Friday, June 2, 2023

UK government withdraws Imam’s advisory role over film protests

The UK government has withdrawn the appointment of an Imam from his role as an Independent Advisor over his endorsement of a campaign to ban screenings of a new film claiming to reflect the story of the daughter of Prophet Muhammad.
Imam Qari Asim, who was the government’s so-called anti-Islamophobia adviser and also Deputy Chair of the Government’s Anti-Muslim Hatred Working Group, was informed by a letter from the Department for Levelling Up, Housing and Communities on Saturday evening that his support for the protests against ‘The Lady of Heaven’ restricted artistic expression and encouraged communal tensions.
Earlier this week, UK cinema chains cancelled screenings of the film, described on its website as a heart-wrenching journey of Lady Fatima – the daughter of Prophet Muhammad, to ensure the safety of staff and customers.
“Your recent support for a campaign to limit free expression – a campaign which has itself encouraged communal tensions – means it is no longer appropriate for you to continue your work with Government in roles designed to promote community harmony,” reads the letter addressed to Asim, who is Head Imam at the Makkah mosque in Leeds. “You have encouraged an ongoing campaign to prevent cinemas from screening the film ‘Lady of Heaven’, a clear effort to restrict artistic expression, and the campaign you have supported has led to street protests which have fomented religious hatred,” it said.

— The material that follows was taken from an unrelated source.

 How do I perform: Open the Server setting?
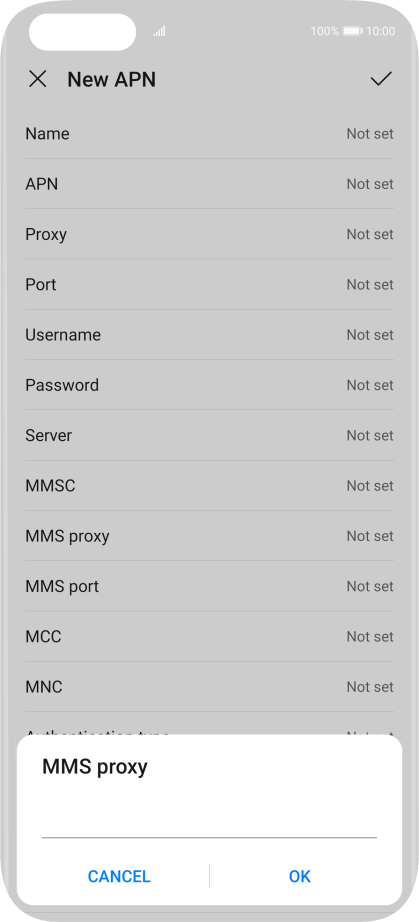[x=209, y=435]

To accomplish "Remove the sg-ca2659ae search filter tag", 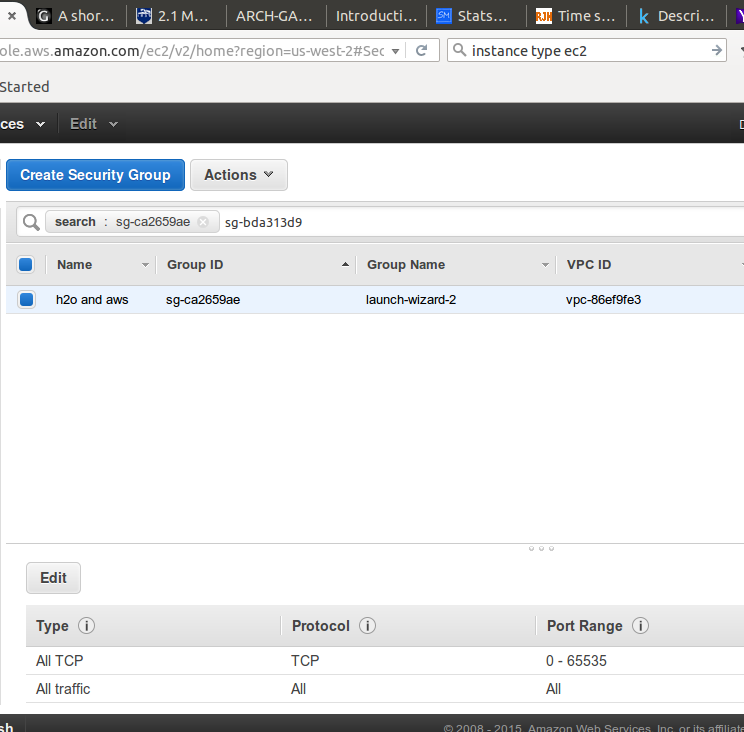I will coord(203,222).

The letter quoted the Imam’s Facebook posts from earlier in the week to highlight his push towards cancelling screenings of the film and also highlighting the timings of a protest organised against the film.

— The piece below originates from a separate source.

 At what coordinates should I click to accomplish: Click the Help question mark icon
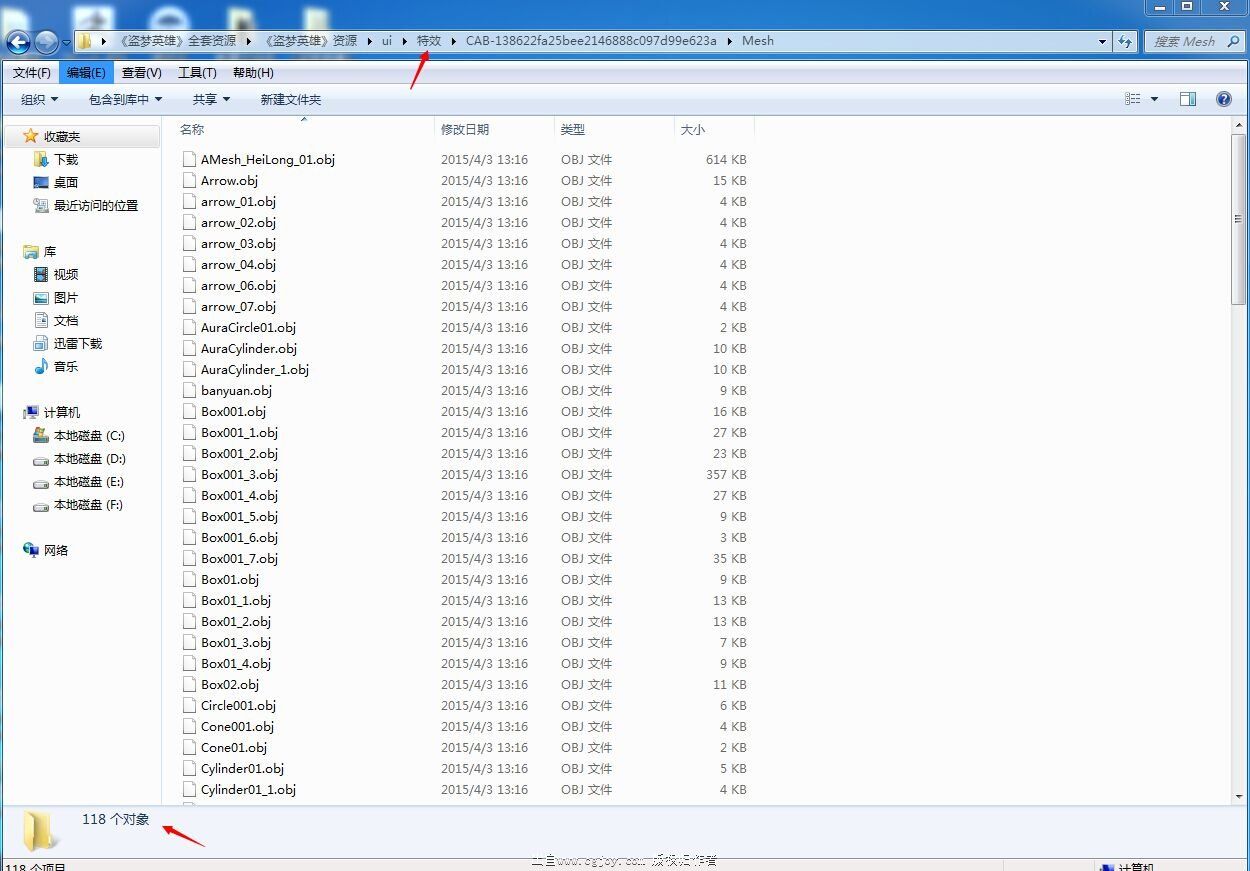point(1223,99)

“This clear involvement in a campaign to limit free expression is incompatible with the role of a government adviser. You will have no doubt seen reports of the scenes outside different cinema venues. These included deeply disturbing videos of sectarian chanting and anti-Shia hatred,” the government letter pointed out.
“As you know, anti-Shia hatred is a long-standing and very serious issue, which must be challenged at every opportunity as part of a wider effort to combat anti-Muslim hatred. We were disappointed to see that you failed to condemn some of the protests complicit in these behaviours. Your actions are incompatible with the role of a government adviser on anti-Muslim hatred,” it added.
The film, written by Kuwait-born Yasser al-Habib and released in the UK on June 3, has been banned in Egypt and Pakistan, while in Iran, clerics have issued a fatwa against anyone who watches it. In the UK, demonstrations have been held across cinemas in Birmingham, Bolton, Bradford and Sheffield.
UK Health Secretary Sajid Javid and House of Lords peer Baroness Claire Fox were among the politicians warning against the “cancel culture” being propagated by the protests.